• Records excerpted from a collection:

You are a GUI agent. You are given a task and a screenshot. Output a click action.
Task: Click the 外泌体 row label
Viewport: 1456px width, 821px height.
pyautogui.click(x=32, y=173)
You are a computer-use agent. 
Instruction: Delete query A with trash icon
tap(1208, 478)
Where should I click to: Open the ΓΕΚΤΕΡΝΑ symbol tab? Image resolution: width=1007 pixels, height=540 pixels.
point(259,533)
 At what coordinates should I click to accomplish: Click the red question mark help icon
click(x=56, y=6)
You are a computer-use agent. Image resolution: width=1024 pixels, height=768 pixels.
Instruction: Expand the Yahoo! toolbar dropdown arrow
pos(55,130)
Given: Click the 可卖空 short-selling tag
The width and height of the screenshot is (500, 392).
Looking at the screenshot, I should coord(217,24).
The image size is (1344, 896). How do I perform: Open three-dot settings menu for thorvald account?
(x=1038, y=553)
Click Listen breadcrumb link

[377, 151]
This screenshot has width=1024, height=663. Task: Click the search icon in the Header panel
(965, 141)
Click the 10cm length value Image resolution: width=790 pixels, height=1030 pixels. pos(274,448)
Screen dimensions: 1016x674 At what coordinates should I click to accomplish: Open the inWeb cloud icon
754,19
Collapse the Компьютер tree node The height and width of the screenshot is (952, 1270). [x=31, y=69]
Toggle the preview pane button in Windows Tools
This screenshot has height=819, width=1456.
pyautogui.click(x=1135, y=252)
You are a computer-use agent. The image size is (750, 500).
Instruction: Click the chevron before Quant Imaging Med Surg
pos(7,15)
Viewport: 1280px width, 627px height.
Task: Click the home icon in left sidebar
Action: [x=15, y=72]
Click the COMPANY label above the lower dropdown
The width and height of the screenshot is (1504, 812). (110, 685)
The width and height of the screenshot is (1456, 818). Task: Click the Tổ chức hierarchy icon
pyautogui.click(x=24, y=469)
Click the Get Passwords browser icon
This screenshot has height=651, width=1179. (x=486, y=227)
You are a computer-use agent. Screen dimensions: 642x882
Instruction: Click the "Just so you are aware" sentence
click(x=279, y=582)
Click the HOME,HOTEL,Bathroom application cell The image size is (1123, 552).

• Your goal: Print the entries above word for word, starting at the line containing "Given: Click the 可卖空 short-selling tag" and ending at the line containing "Click the 10cm", with both of those lines included.

• Result for this exercise:
Given: Click the 可卖空 short-selling tag
The width and height of the screenshot is (500, 392).
Looking at the screenshot, I should coord(217,24).
The image size is (1344, 896). How do I perform: Open three-dot settings menu for thorvald account?
(x=1038, y=553)
Click Listen breadcrumb link

[377, 151]
This screenshot has width=1024, height=663. Task: Click the search icon in the Header panel
(965, 141)
Click the 10cm length value Image resolution: width=790 pixels, height=1030 pixels. pos(274,448)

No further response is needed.